Passage shown:
In short, much of the Left's economic and legal agenda rides on the
federal government asserting power, via the Commerce Clause, into any
aspect of our economic and personal lives. That Obama's
Administration would find a new respect for federalism for cannabis is laughable...literally.
Third, and perhaps most
important, it's not only the DEA that needs to stand-down. The U.S.
Attorneys in every federal jurisdiction in the country have
very wide latitude on whom they prosecute and for what offense. As
you may recall, early in the Obama Administration, Attorney General
Holder said publicly, backed-up by what is known as the “Ogden
Memo,” that the DOJ would no longer consider raiding medical
cannabis facilities that complied with state law a priority. Since
then, the DOJ
has increased
raids on those same facilities, sometimes
with the help
of municipal authorities who don't agree with state law. If a
public directive is so willfully ignored, there's little to suggest
private encouragement would meet a different fate, particularly in the Eastern District of Washington.

Data section:
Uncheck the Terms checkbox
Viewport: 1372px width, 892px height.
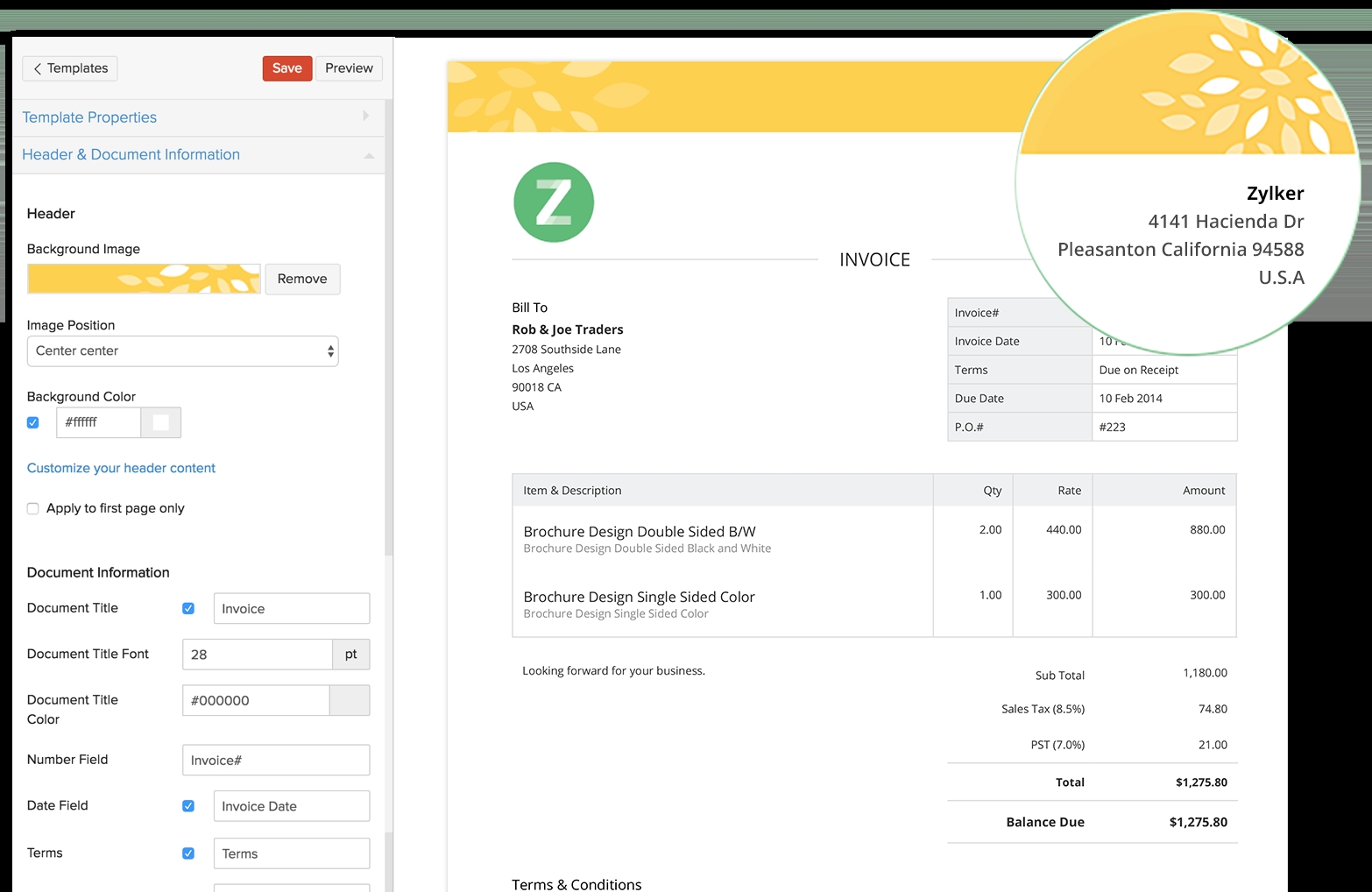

Questions to answer:
A. In the passage on federal cannabis enforcement, can you rewrite the part from "In short, much" to "cannabis is laughable...literally.", substituting "Supremacy Clause" for "Commerce Clause"?
B. Could you proceed with the passage on federal cannabis enforcement from the point where it stops?

Task results:
A.
In short, much of the Left's economic and legal agenda rides on the
federal government asserting power, via the Supremacy Clause, into any
aspect of our economic and personal lives. That Obama's
Administration would find a new respect for federalism for cannabis is laughable...literally.

B.
Matt Yglesias, in a post
that has a much
more realistic view of the new regime, still errs a bit:
“The DEA
obviously can't police low-level retailing, so if states and
localities say it's legal it'll be a lot simpler in practice to get
some pot.”
On the facts of the matter, Matt is
correct. There will be no DEA patrols going through neighborhoods
looking for cannabis. That said, it has been and continues to be very
easy to “get some pot” all across America. Most cannabis users
(and dealers, for that matter) simply aren't caught. The Drug War
isn't a failure because you can still get some drugs under some
circumstances—the failure lies, in part, in the fact drugs are
still virtually ubiquitous despite draconian enforcement efforts.
Further, the feds are not above using relatively low-level stings to
get convictions—they know most offenders are going to plea out.
Indeed, they don't even need to charge anyone at all to intimidate a
low-level user ignorant of federal law into cooperation. Then, all
they need is an inside-lead to a small group of people who have a
common connection to drugs—say a commune or even a co-op—and
prosecutors may attach the word “conspiracy” to add the cannabis
together to reach federally chargable amounts. If any of those people
have otherwise legal and unrelated guns on the premises, the charges
really start to mount up. A small dispensary or a self-sustaining
bunch of hippies can become a target of an ambitious U.S.
Attorney—and it's all over. Though hypothetical, it's not at all
unreasonable to think this sort of thing will happen—the track
record against medical cannabis facilities proves that. I'm sure the
DOJ has its stable of confidential informants ready and willing to
work under new rules.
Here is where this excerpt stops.